I’m attempting to fit a multivariate model with brms, with the aim of estimating (imputing) missing data for one of the response variables.
My question is, will brms use information from non-missing response variables when estimating missing values with the predict function?
Here’s my model:
bf1mi <- bf(y1 ~ (1|ID|i)) bf2mi <- bf(y2|mi() ~ (1|ID|i)) m2 <- brm(bf1mi + bf2mi, family = gaussian(), data = dat2mi)
Where variable y1 is complete and y2 has some missing (NA) entries. variable i is just an indicator for the data rows, included so we can model correlated responses with ID (I think I’ve got that right?).
As I see it there are two ways to get estimates of the missing data.
(1) We could fit the model to all the data and estimate the random intercepts. Then use predict to estimate the missing values of y. This seems to work well in my numerical tests.

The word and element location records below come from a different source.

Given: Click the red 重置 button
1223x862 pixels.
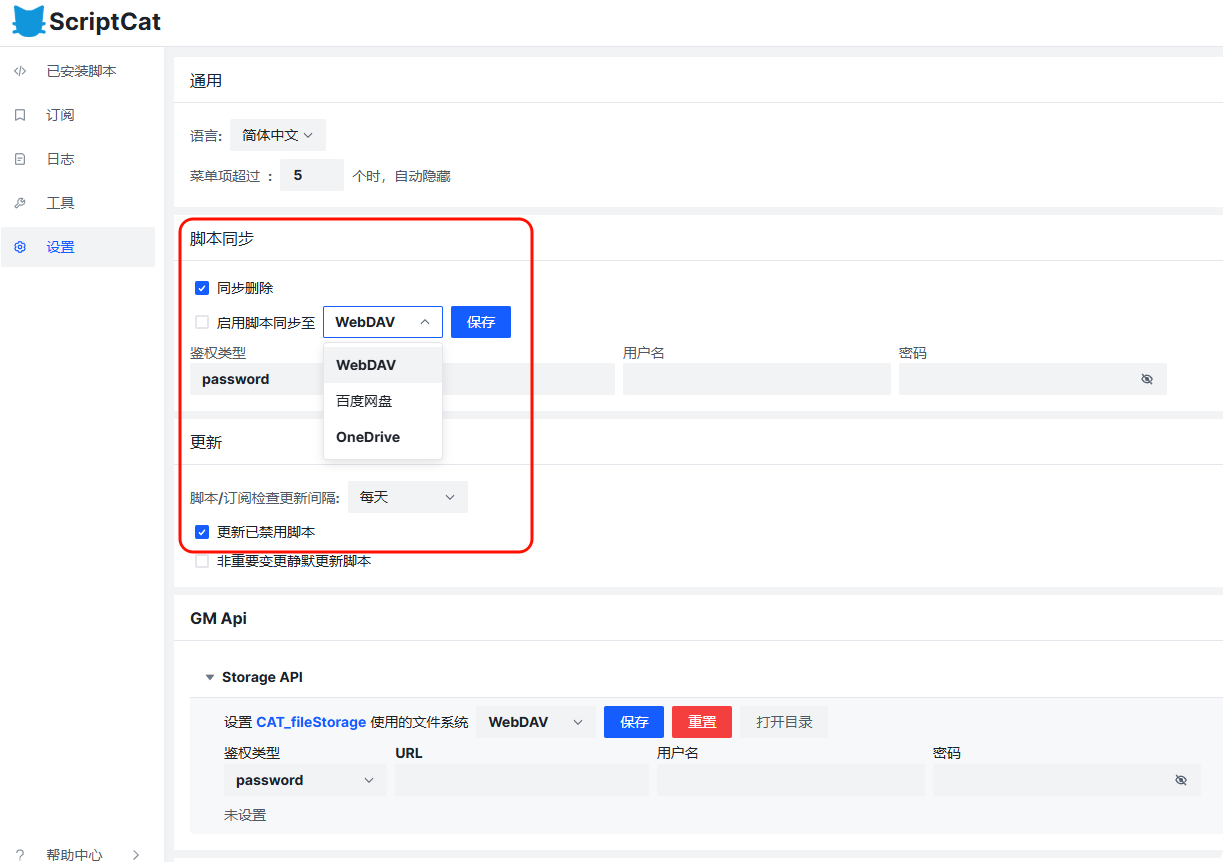Looking at the screenshot, I should point(701,722).
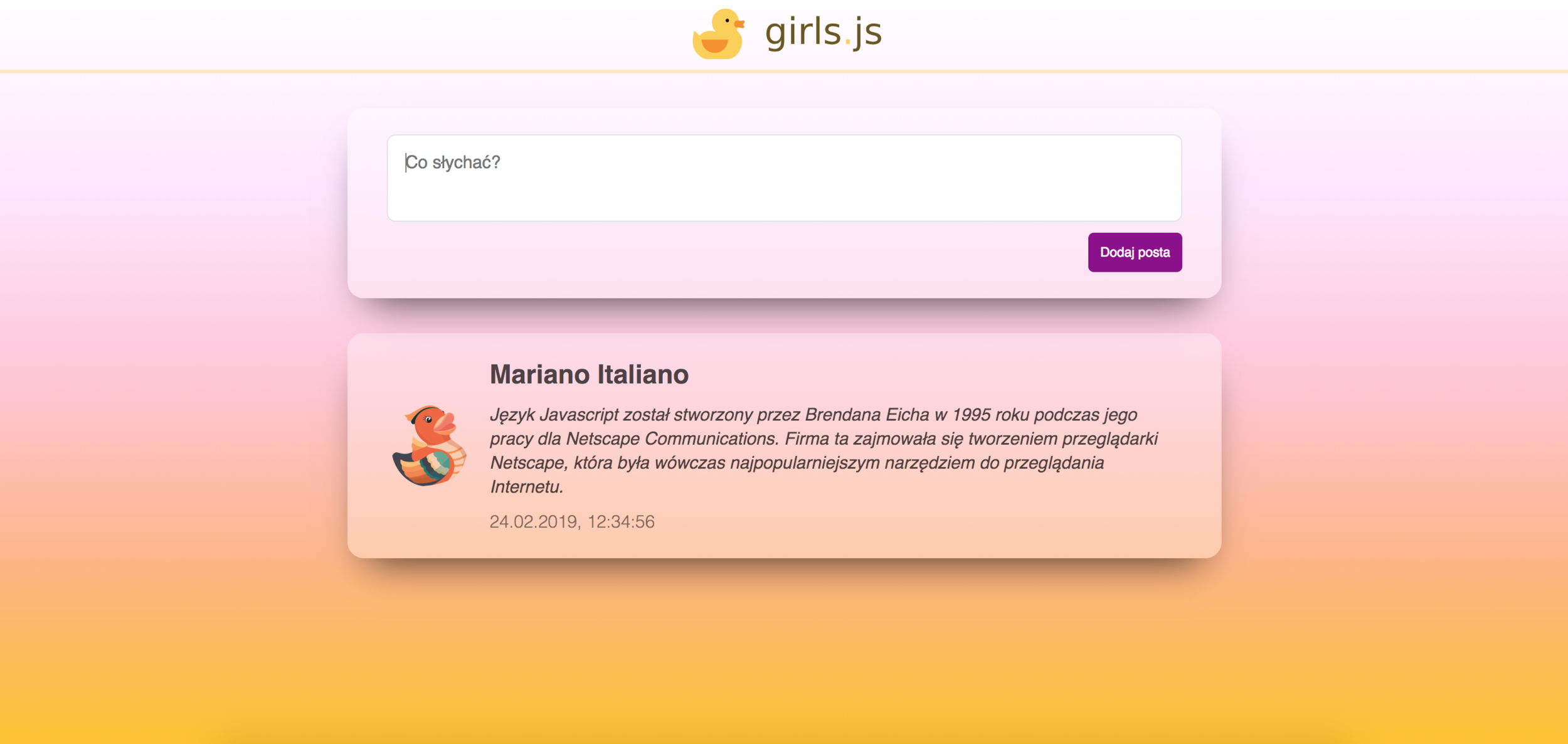The height and width of the screenshot is (744, 1568).
Task: Click "najpopularniejszym" in the post text
Action: [x=805, y=464]
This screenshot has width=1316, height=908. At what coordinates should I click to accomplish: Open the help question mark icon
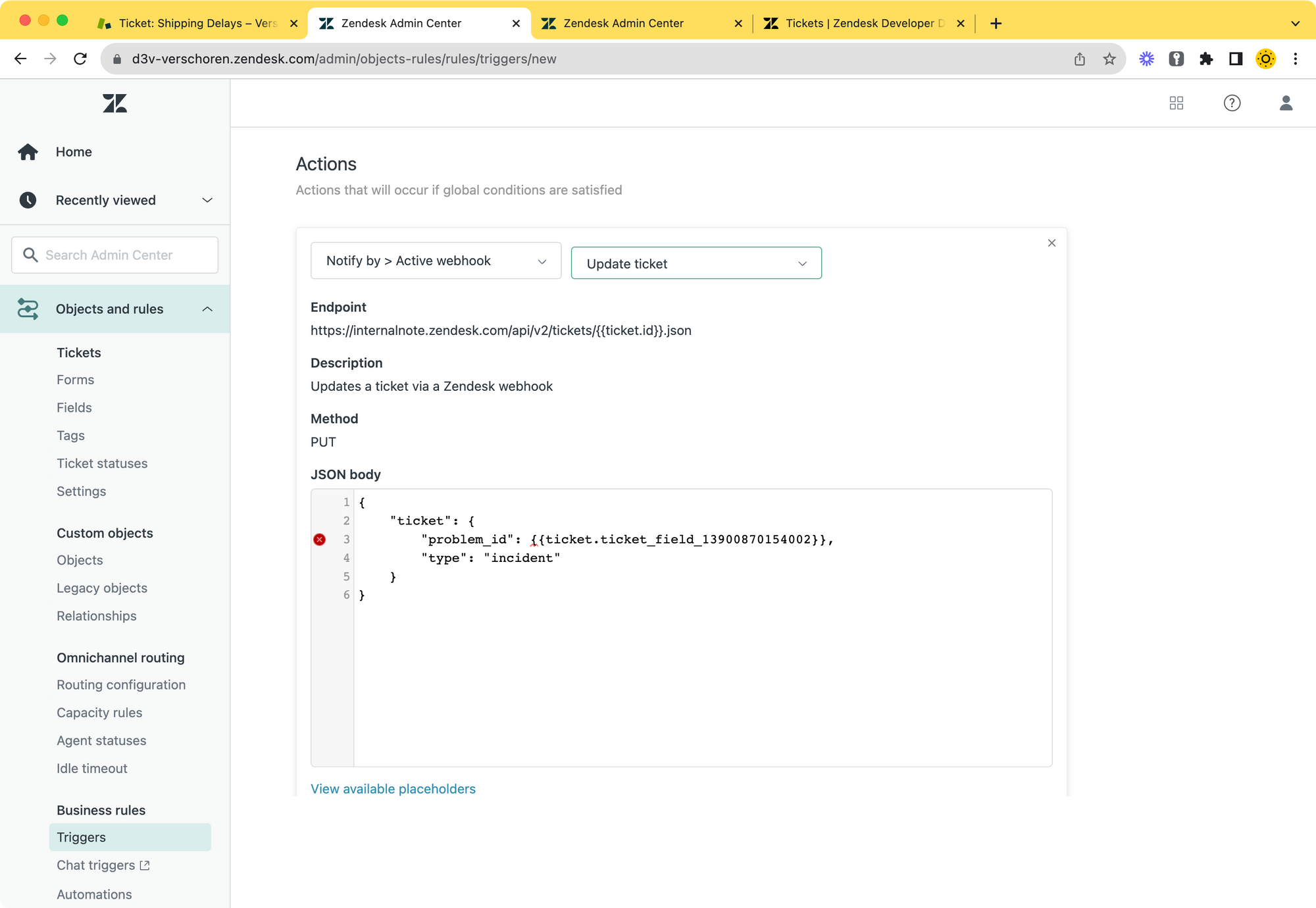point(1232,103)
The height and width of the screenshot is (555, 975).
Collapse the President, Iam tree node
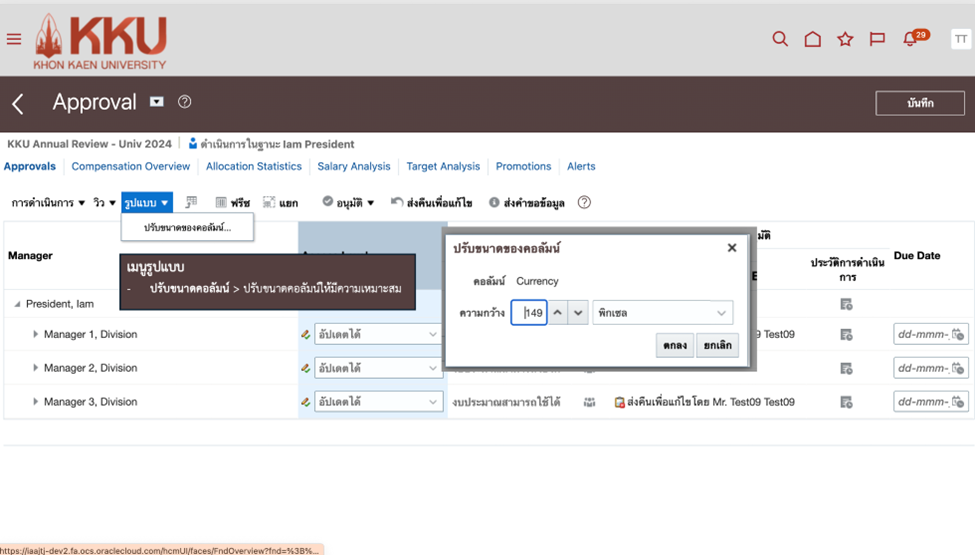point(17,304)
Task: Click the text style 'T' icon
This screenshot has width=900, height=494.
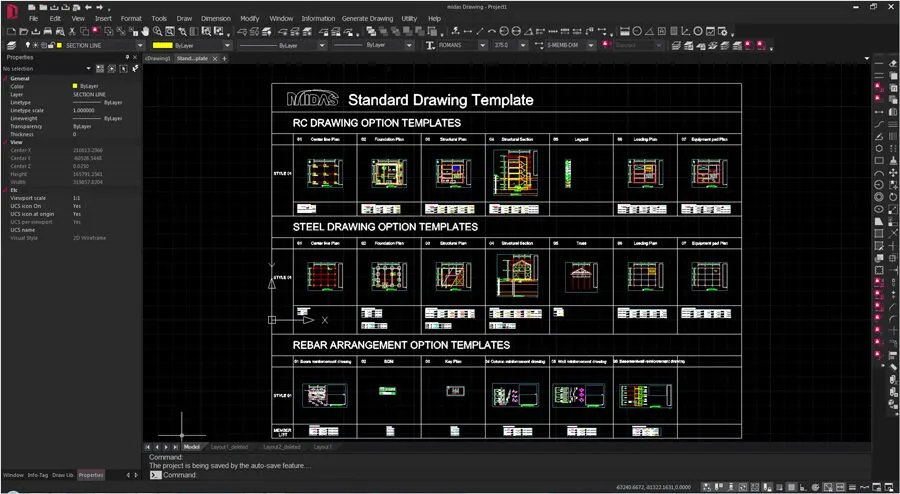Action: [x=431, y=45]
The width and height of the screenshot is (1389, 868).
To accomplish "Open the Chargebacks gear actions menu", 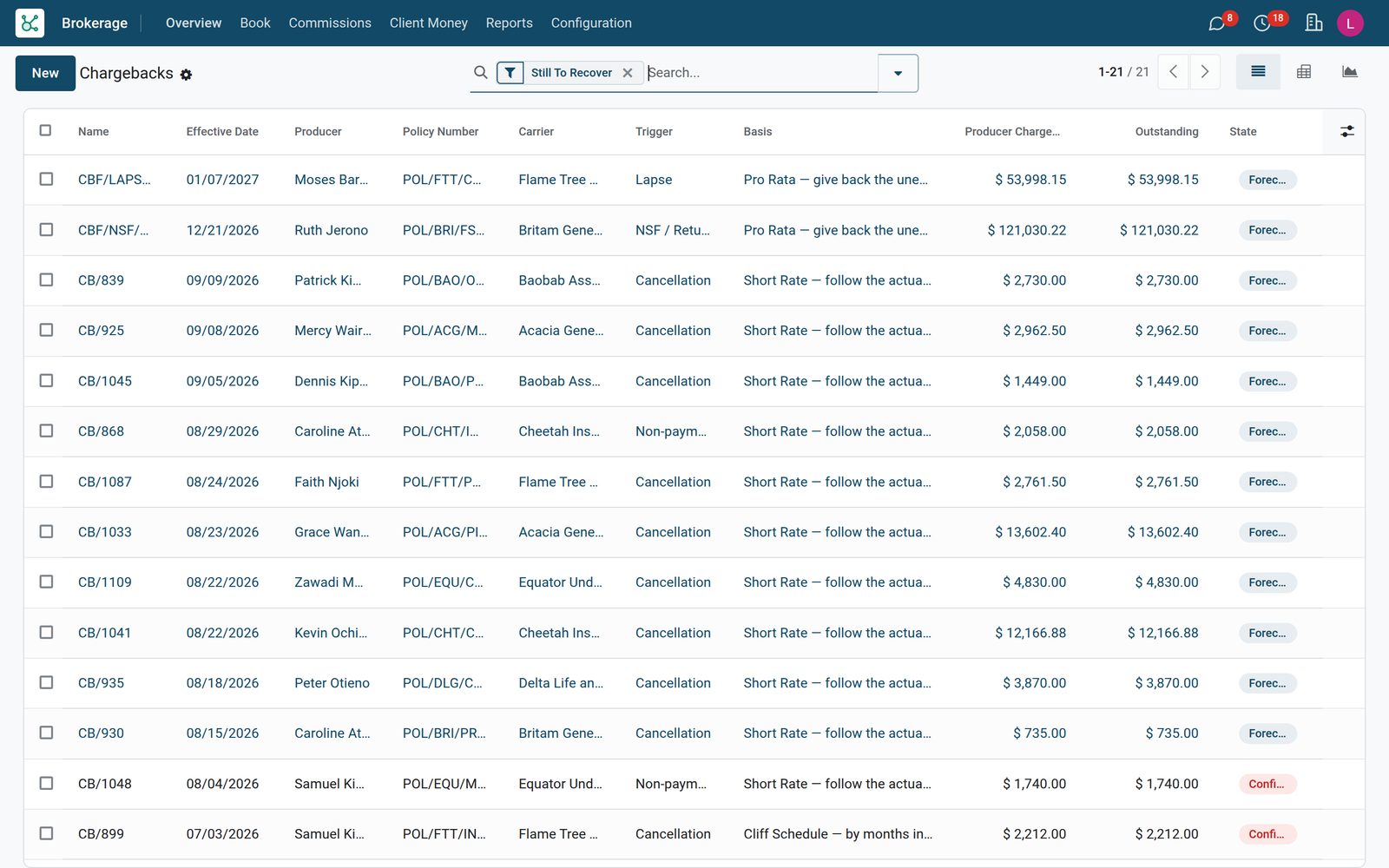I will (186, 75).
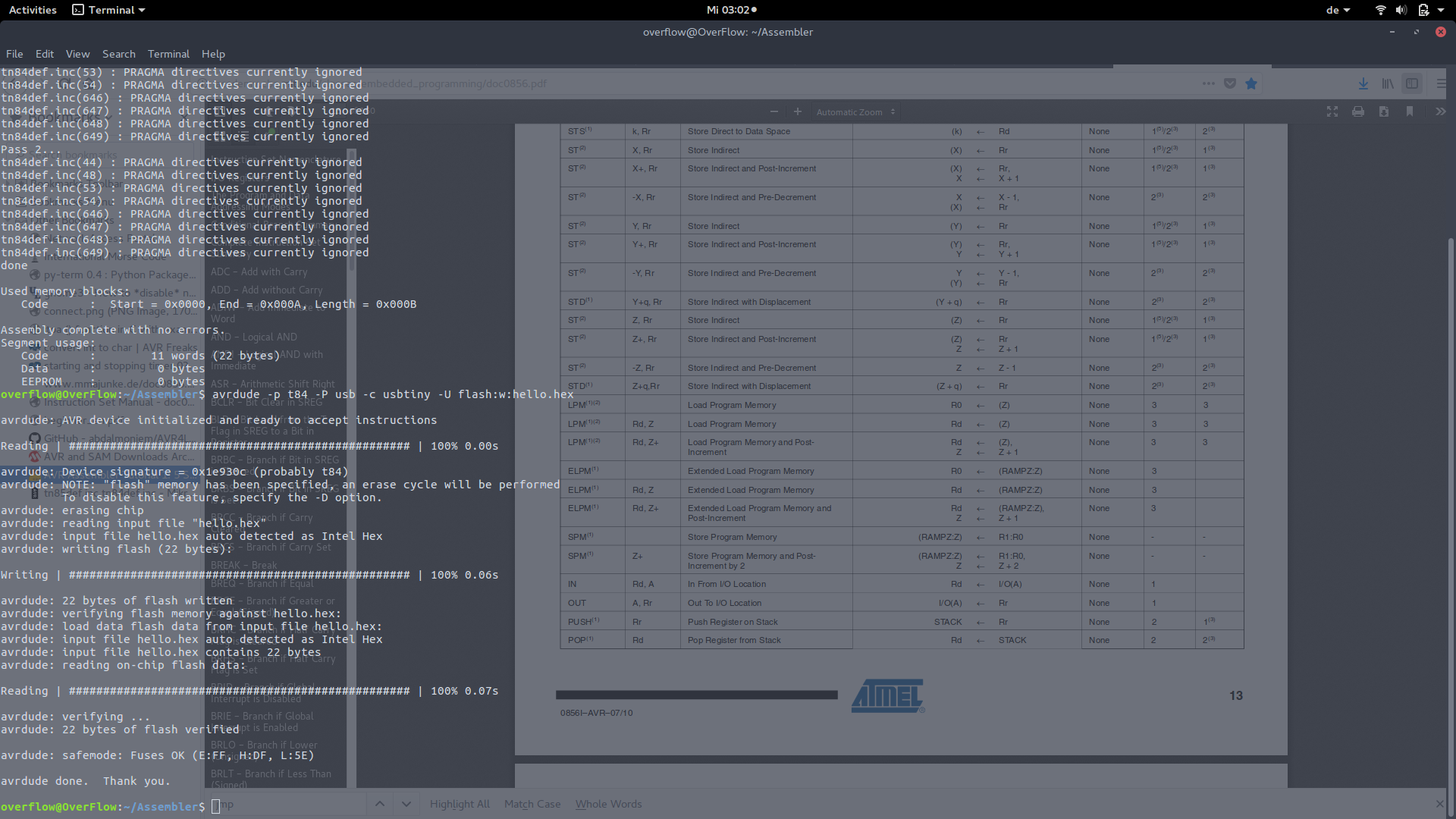Click the Wi-Fi status icon
Viewport: 1456px width, 819px height.
coord(1380,10)
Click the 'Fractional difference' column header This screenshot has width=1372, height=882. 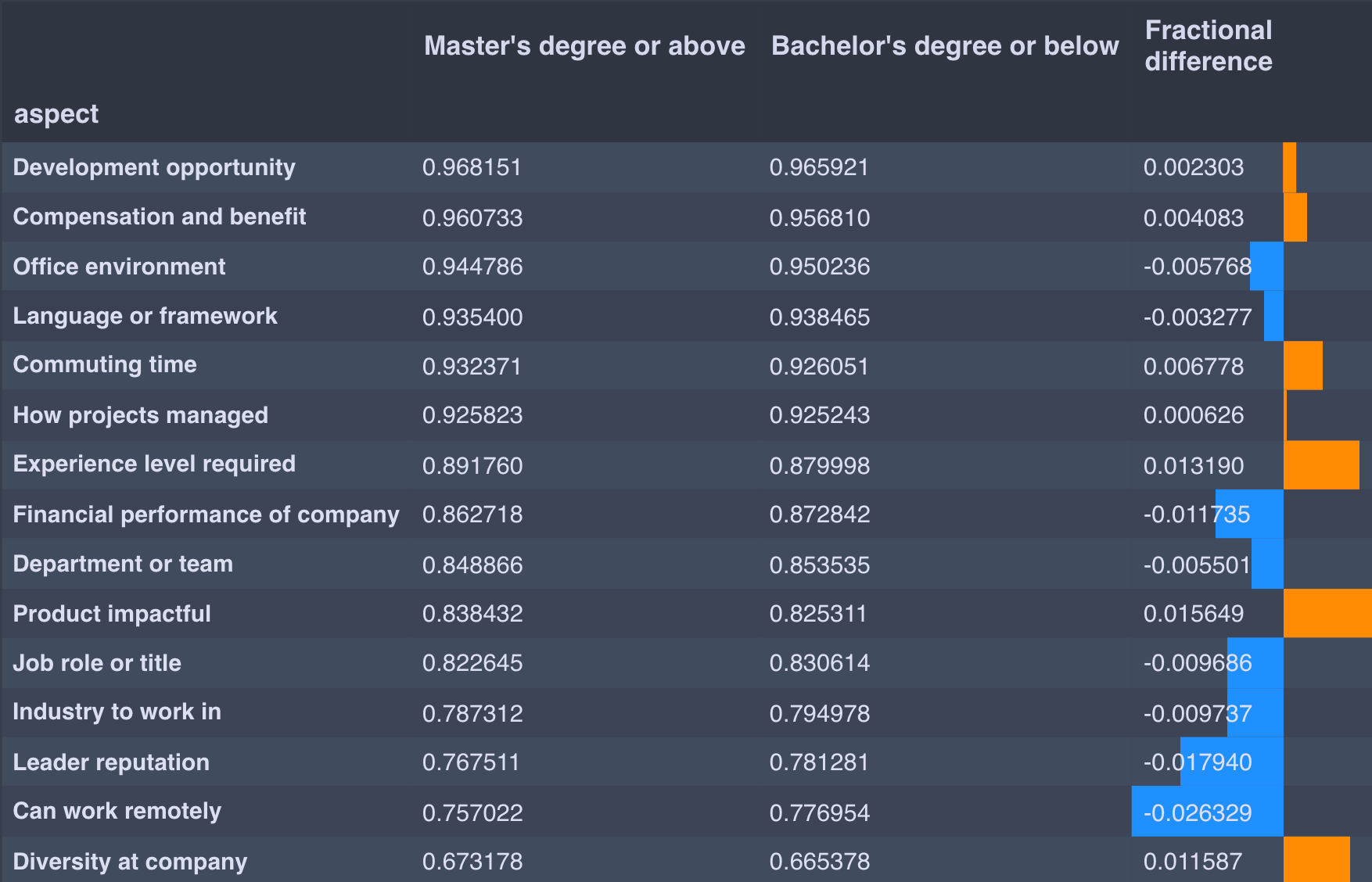(1209, 46)
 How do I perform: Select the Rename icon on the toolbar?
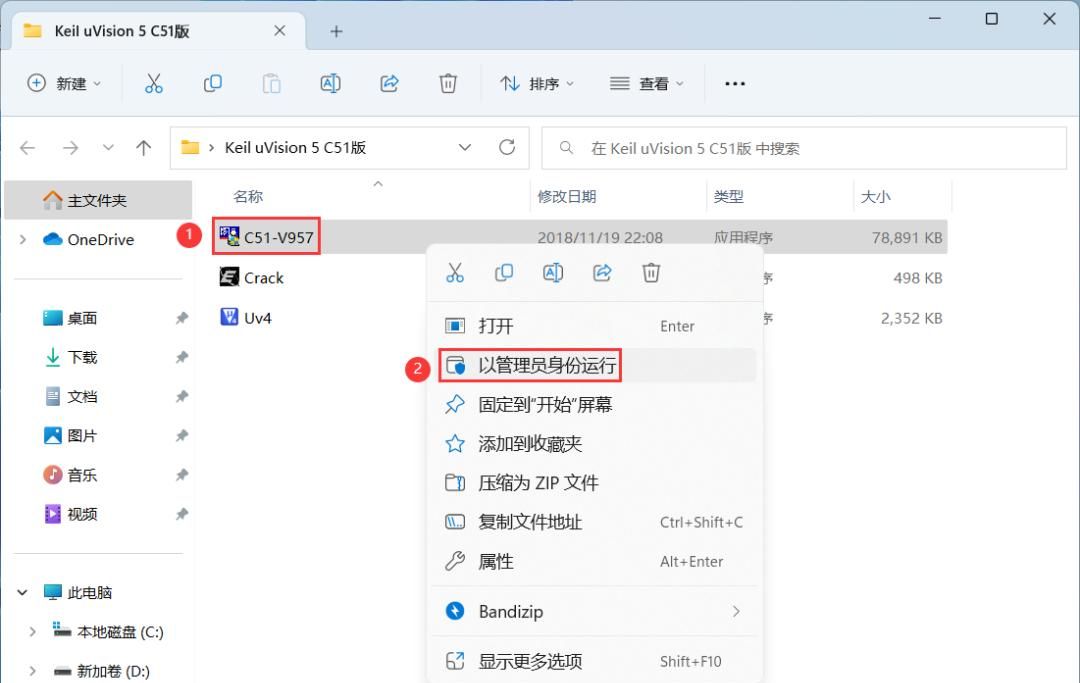coord(331,83)
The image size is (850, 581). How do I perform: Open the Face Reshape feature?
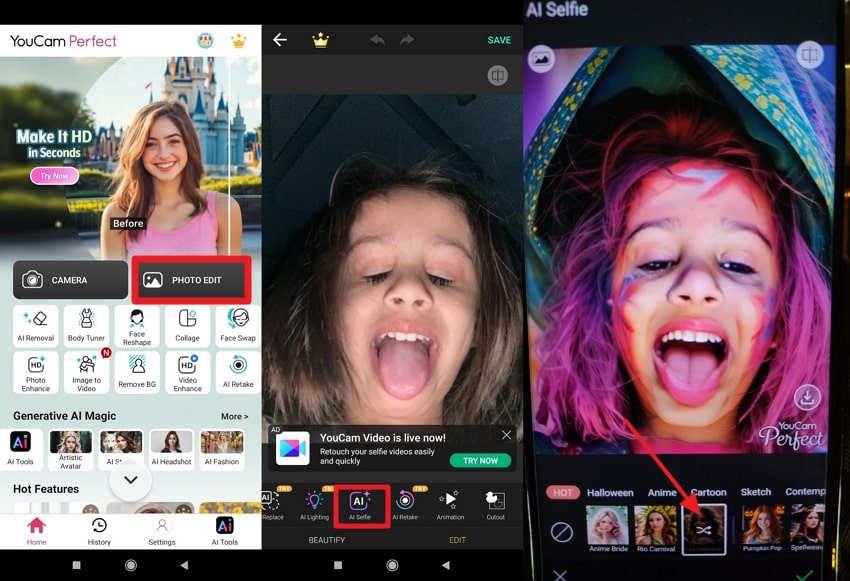click(136, 325)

(2) We could fit the model to just to the complete observations (ie rows with both y1 and y2), then estimate the missing values of y2 based on the estimated correlation with y1. I’m attempting to do this with predict.brmsfit() but I’m not sure it is doing as I’ve intended.
- Windows 10
n <- 100 z <- rnorm(n, 0, 1) dat2 <- data.frame(y1 = rnorm(n, 8*z), y2 = rnorm(n, -10*z), i = factor(1:n)) dat2mi <- dat2 dat2mi$y2[1:20] <- NA #make some missing entries bf1mi <- bf(y1 ~ (1|ID|i)) bf2mi <- bf(y2|mi() ~ (1|ID|i)) m2 <- brm(bf1mi + bf2mi, family = gaussian(), data = dat2mi, chains = 2, cores = 2)